* Supplied material *
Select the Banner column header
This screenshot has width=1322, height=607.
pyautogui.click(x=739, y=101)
==
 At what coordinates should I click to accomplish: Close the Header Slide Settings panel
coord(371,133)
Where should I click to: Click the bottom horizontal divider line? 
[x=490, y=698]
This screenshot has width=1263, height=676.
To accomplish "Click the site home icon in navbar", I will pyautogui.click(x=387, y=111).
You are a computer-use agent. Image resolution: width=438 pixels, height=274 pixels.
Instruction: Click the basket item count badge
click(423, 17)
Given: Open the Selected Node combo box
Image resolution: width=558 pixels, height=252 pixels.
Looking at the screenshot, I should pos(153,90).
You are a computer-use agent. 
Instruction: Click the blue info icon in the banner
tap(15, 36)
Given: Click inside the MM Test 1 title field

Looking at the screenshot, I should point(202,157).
* * *
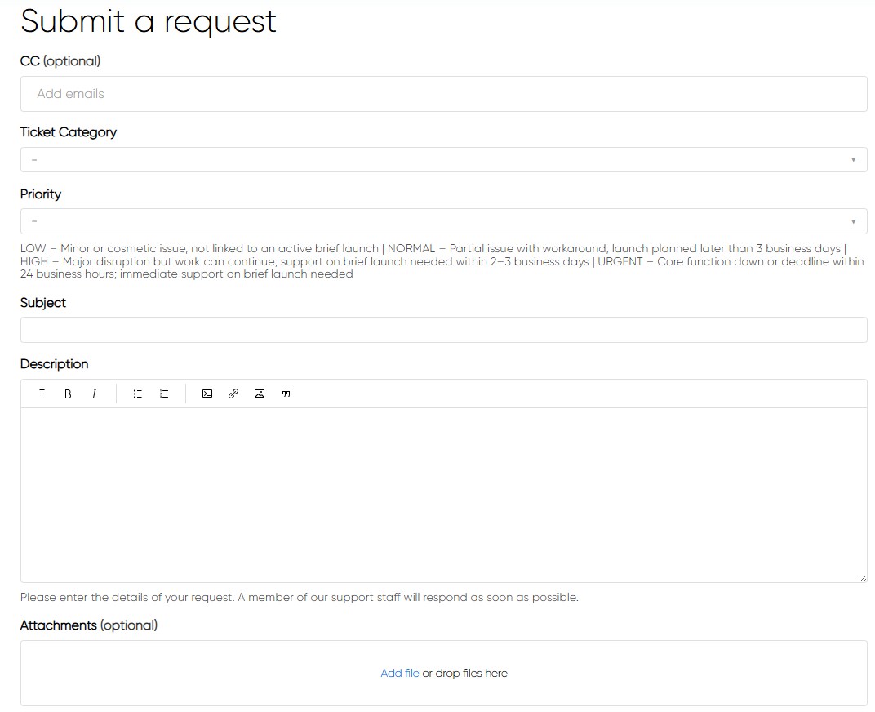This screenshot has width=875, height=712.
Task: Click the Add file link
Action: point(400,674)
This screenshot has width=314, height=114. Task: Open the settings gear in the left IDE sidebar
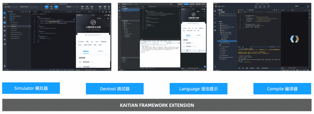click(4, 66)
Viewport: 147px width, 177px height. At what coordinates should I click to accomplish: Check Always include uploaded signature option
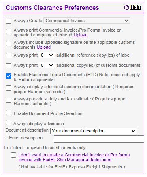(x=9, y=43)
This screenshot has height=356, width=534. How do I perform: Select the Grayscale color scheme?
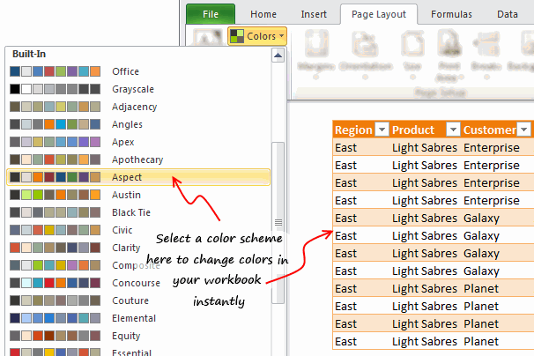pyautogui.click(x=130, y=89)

* Task item *
Look through the records and copy down every line that holds "agent".

* Exercise result *
You are a computer-use agent. Image resolution: width=438 pixels, height=274 pixels.
You are a computer-use agent. 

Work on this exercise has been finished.